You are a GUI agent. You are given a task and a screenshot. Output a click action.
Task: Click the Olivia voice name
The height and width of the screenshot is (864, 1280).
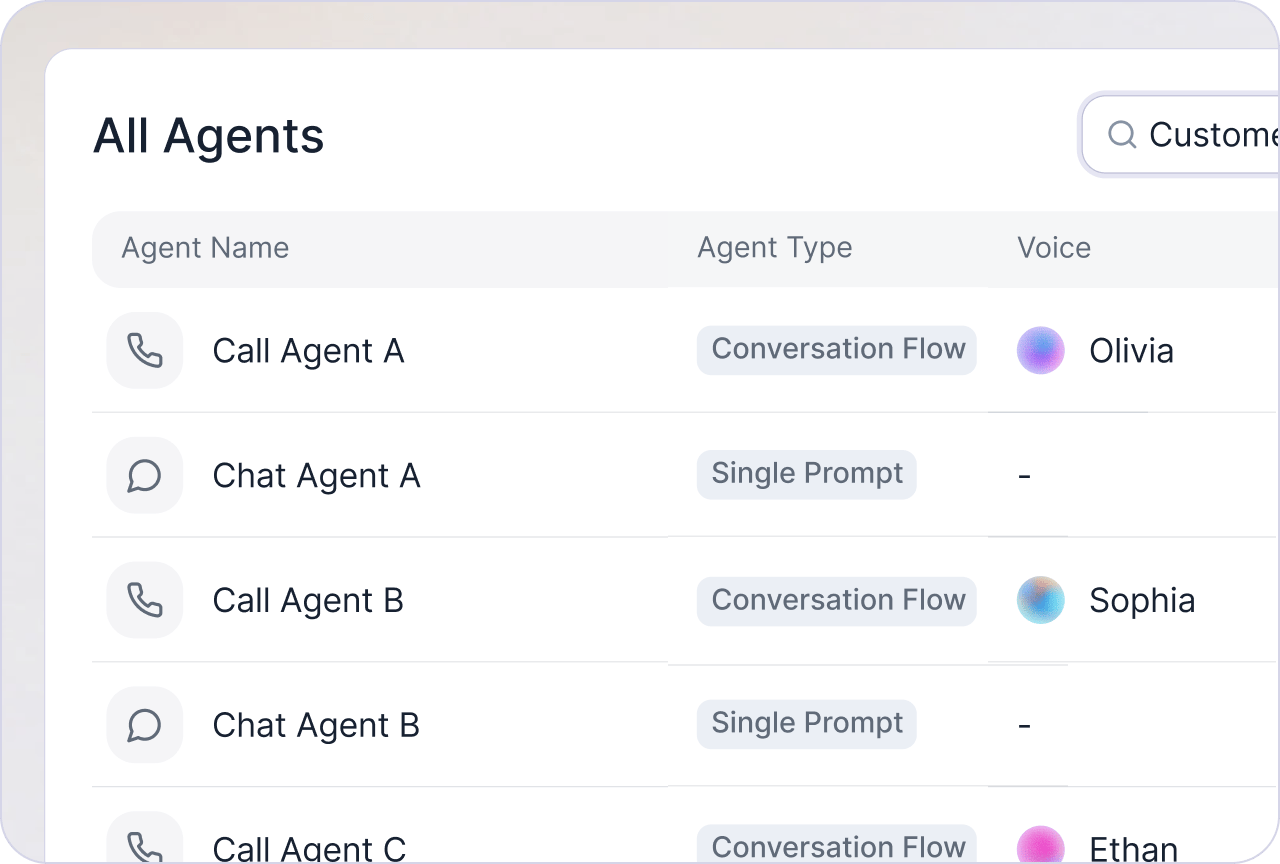click(1131, 351)
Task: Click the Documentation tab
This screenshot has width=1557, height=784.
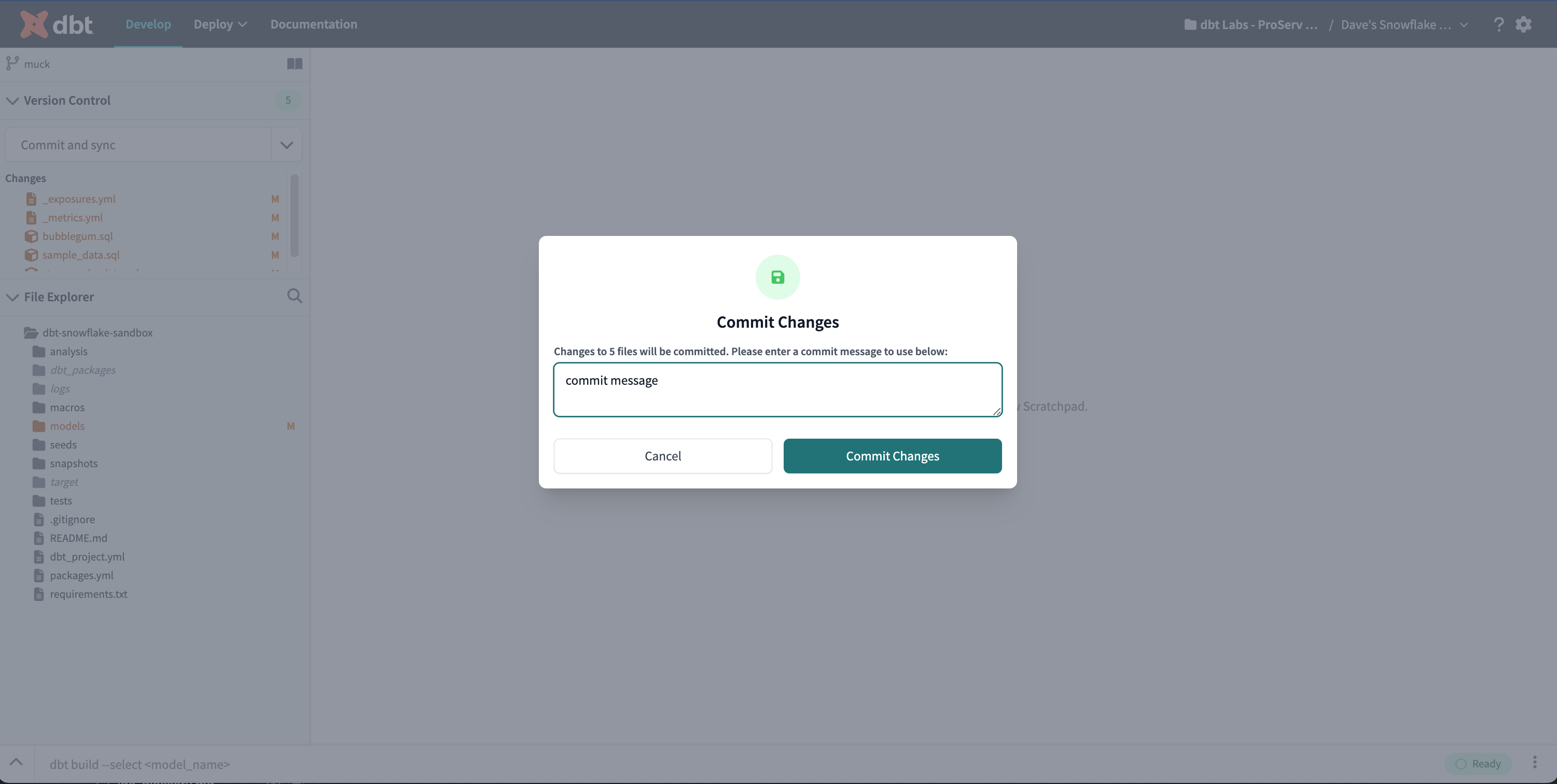Action: 313,24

→ **Task instructions**: Copy all of the material above line for line, leaving out the pictures.

→ **Response to this task**:
You are a GUI agent. You are given a task and a screenshot. Output a click action.
Task: Click the Olivia voice name
The height and width of the screenshot is (864, 1280).
click(1131, 351)
Task: Click the Documentation tab
This screenshot has width=1557, height=784.
Action: 313,24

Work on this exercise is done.